= Academic Technology Approval Scheme =

Scheme of the British government

The Academic Technology Approval Scheme (ATAS) is a British government program for certifying foreign students from outside the EU for entry into the United Kingdom to study or conduct research in specific sensitive technology-related fields. These particular students must obtain an ATAS certificate as a prerequisite for getting a British visa.

The ATAS was introduced on 1 November 2007 to help prevent sensitive knowledge from being shared outside the UK. It does this by checking that applicants are not connected to weapons of mass destruction (WMD) programs or advanced military technologies that could be used to develop or deliver such weapons.

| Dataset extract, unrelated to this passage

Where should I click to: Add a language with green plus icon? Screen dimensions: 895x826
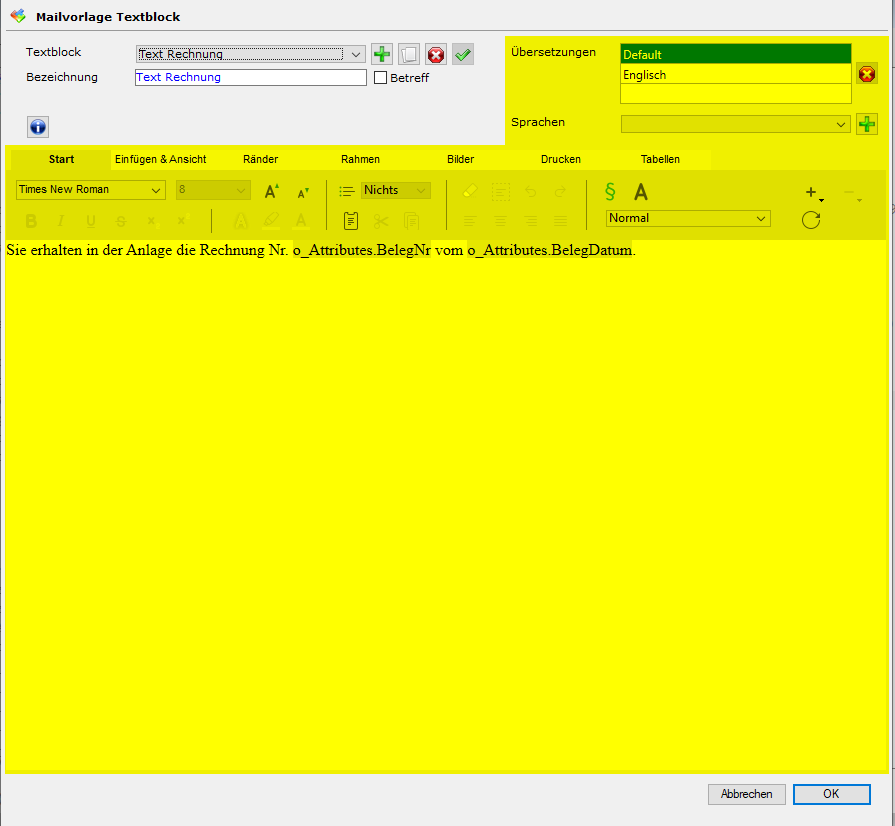point(866,124)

Applicants go through a screening process to validate their reason for coming to the UK. According to the Foreign and Commonwealth Office, the checks are intended to screen out students who may pose a risk to national security. The ATAS focuses on subjects such as chemistry, engineering, physics, biophysics, metallurgy, and microbiology.

Under the earlier "Voluntary Vetting Scheme," some universities, such as the University of Bristol, voluntarily reported students they considered suspicious, often from certain countries, to the government. After ATAS was introduced, universities including the University of Cambridge, which had previously declined to participate, were required to cooperate with the authorities.

==Controversies==
Significant processing delays within the ATAS scheme have drawn criticism for causing prospective students to defer or drop out of their programmes. In January 2026, Wendy Chamberlain brought the issue to the House of Commons, stating that the delays were detrimental to the country's "ability to be a world leader in research and development".